The Pastor in Prayer (Part 2)

Hands-of-Prayer-Christian-Stock-Image

In my last post, I argued that pastors must pray for themselves in order to maintain a vibrant communion with God and to obtain spiritual power for ministry. But the praying pastor must also pray for the people of his church. This is part of the essential call on the life of a minister—to intercede for the people God has called him to shepherd. This is what we see as the pattern presented over and over again in the Scriptures. Again, in Acts 6, the apostles say they cannot serve the widows. Why did they say this? Were they lazy? Did they deem the task as unimportant? Was it beneath them as apostles to serve like this? The answer to all these questions is ‘No.’ In fact, the issue was bigger than just meals; so important that created the position of deacon to handle it (6:3). No, the issue wasn’t unimportant, but it wasn’t their calling to serve in that way. Instead they said, “we must devote ourselves to the ministry of the word and prayer” (6:4). Prayer was integral to their ministry, and should be to ours as well.

Learning to Pray like Jesus

Surely, they learned about the importance of prayer from Jesus himself. In addition to all the prayer he did on his own, do you remember what Jesus told Peter as he was headed for the cross? “Simon, Simon, behold, Satan demanded to have you, that he might sift you like wheat, but I have prayed for you that your faith may not fail” (Luke 22:31-32, emphasis added). It was Satan’s intention to cause Peter to reject Christ, forever ending his future as an apostle of the church. But Jesus said that would not happen because he had prayed for Peter. Do you feel the weight of what Jesus is saying? Satan was coming hard after Peter; he wanted him to fall forever. Much like the seed that fell whose life was choked out by suffering and persecution, Peter might have began strong but then had his faith scorched to nothing by the Enemy’s attack (Matt 13:3-9, 21). But Jesus wouldn’t allow this. He had plans for Peter and prayed on his behalf so that he wouldn’t fall under the strain of Satan’s attack. The significance of this was not lost on the apostles.

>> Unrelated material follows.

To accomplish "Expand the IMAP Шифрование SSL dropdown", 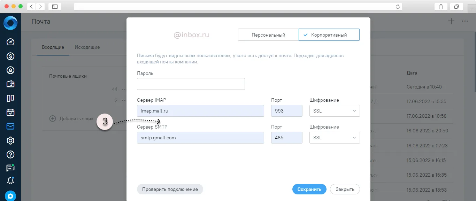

Learning to Pray like Paul

Think about Paul’s example as well.  Have you ever noticed how often Paul talks about praying for other Christians? Specifically, Christians he has ministered to? He writes things like: “We always thank God, the Father of our Lord Jesus Christ, when we pray for you” (Col 1:3); “we have not ceased to pray for you” (Col 1:9); “we always pray for you” (2 Thess 1:11); “I thank my God always when I remember you in my prayers” (Phlm 1:4); and “I thank God whom I serve, as did my ancestors, with a clear conscience, as I remember you constantly in my prayers night and day” (2 Tim 1:3).  As we consider what Paul says, we should be struck first by the fact that he was constantly in prayer for God’s people! But then when we look more closely, we should see that such a prayer life is not easy. He makes this explicit in Romans 15:30 where he says, “I appeal to you, brothers, by our Lord Jesus Christ and by the love of the Spirit, to strive together with me in your prayers to God on my behalf.” Paul says he strives in prayer. The word ‘strive’ is the same word is other places translated as agony. This was intense prayer! But it was the routine for Paul as he thought about all of the Christians he had met, all of the churches he had started, and all of the potential for sin to derail them in their lives as Christ’s disciples.

Learning to Pray for the Church

Do we have such love for God’s people? Do we strive over them in prayer? If not, getting there first begins by seeing the people in our church as God himself sees them. Paul told the Ephesian elders to “care for the church of God, which he obtained with his own blood” (Acts 20:28). Remember that the Christians in your church are Christians because Christ purchased them with his own blood. He died for them. He willingly gave up the glory of heaven to take on flesh, walked head long into rejection and suffering at the hand of his people, and endured the shame and spiritual agony of the cross for people we shepherd week after week (Phil 2:5-8). Aside from Christ himself, what could be of more value than them? Remembering this, meditating on it, will cause us to want to pray more for God’s people.

Secondly, if we want cultivate a deeper sense love for God’s people that will lead to urgency for them in prayer, we should focus on God’s grace in their lives.  This is something I’ve learned from listening to C.J. Mahaney.  It’s far too easy to only think of the bad we see in them. Why aren’t they more mature? Why don’t they love me and my family more? Why can’t they support the ministries of the church more faithfully? If these are the only kinds of things we focus on, our hearts will grow cold for them.  But Paul presents a better model for us. Though he is frustrated by their forgetfulness to remember the spiritual truth he taught them and is angered by the sinful lifestyles that resulted from that forgetfulness, he can still see God’s work in their life. Read 1 Corinthians 1:10-16:24, then go back and read the opening of the letter in 1:1-9. It’s amazing!   Despite the rampant sin and spiritual immaturity of the Corinthians Paul can still write, “to the church of God that is in Corinth, to those sanctified in Christ Jesus, called to be saints . . . . I give thanks to my God always for you because of the grace of God that was given you in Christ Jesus,” (1:2, 4).  Paul sets an example for us as he looks at the Corinthians with divine perspective. He chooses to see both the sin that is there as well as the grace that is there. Paul looks at what God has done for them in Christ and he desires to continue to accomplish in their lives.  Mahaney wisely comments:

When you think of this church, of individuals, do you think of grace in their lives? When you look on another person, are you more aware of evidences of grace or of errors in need of correction? . . . .   Paul looks at the Corinthian church as it is in Christ, before he looks at anything else that is true of it. Too many members think it is their job to criticize the church. But God is at work here—are you aware of that? You’ll never be able to understand areas in need of adjustment if you don’t see evidences of grace. We are already experts at critique. We need to become experts at seeing evidences of grace. (sermon, “The Transforming Effects of Divine Perspective”)

Such a perspective will cause us to give thanks to God for even the more immature of our people and drive us to passionately lift them before God’s throne.